**Direction**
Put the records from the line containing "Where should I click to: Open the Info" up to and including the line containing "pyautogui.click(x=138, y=95)" into a numbered list, one line per item, leaving out any blank lines.

═══

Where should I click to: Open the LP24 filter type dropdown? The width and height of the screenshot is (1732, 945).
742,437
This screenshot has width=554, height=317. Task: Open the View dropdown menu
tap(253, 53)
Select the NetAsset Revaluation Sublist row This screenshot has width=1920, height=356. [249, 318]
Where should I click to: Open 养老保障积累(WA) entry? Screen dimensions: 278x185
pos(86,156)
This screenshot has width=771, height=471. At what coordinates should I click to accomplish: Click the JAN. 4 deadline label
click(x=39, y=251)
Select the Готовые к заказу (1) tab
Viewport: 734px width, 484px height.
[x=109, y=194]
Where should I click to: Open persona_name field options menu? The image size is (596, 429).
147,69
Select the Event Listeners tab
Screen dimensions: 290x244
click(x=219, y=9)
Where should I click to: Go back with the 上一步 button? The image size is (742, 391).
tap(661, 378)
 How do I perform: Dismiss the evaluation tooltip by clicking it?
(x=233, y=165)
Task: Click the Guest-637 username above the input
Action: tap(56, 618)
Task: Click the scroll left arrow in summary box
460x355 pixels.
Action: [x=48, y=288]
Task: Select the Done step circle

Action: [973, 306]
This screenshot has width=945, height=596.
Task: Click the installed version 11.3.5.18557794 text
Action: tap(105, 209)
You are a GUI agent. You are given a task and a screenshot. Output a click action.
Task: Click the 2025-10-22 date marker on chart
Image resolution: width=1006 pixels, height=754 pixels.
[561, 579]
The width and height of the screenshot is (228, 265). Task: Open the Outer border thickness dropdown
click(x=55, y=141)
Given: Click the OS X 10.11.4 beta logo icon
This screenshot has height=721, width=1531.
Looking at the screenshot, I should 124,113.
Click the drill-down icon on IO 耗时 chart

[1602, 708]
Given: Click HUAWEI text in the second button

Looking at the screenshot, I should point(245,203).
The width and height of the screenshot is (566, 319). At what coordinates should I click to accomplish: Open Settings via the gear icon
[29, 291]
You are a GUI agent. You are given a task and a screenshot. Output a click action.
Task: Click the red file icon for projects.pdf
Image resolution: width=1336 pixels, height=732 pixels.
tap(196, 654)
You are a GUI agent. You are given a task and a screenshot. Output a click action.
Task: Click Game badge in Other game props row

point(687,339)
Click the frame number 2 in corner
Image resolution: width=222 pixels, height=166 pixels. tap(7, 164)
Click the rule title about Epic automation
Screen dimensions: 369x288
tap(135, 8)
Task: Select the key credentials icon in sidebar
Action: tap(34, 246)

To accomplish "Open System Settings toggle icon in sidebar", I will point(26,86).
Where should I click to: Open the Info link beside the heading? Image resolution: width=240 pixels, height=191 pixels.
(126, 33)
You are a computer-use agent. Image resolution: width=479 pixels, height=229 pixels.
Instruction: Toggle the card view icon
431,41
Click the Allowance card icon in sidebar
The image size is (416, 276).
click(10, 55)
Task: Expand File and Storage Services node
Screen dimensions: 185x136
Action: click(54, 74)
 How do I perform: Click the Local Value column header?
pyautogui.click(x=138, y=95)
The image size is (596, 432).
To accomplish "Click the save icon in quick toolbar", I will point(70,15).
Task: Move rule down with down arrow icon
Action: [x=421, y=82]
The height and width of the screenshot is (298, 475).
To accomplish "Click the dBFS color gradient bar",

═══

**Solution for this exercise**
1. Where should I click to: Open the Info link beside the heading? Image resolution: width=240 pixels, height=191 pixels.
2. (126, 33)
3. You are a computer-use agent. Image resolution: width=479 pixels, height=229 pixels.
4. Instruction: Toggle the card view icon
5. 431,41
6. Click the Allowance card icon in sidebar
7. The image size is (416, 276).
8. click(10, 55)
9. Task: Expand File and Storage Services node
10. Screen dimensions: 185x136
11. Action: click(54, 74)
12.  How do I perform: Click the Local Value column header?
13. pyautogui.click(x=138, y=95)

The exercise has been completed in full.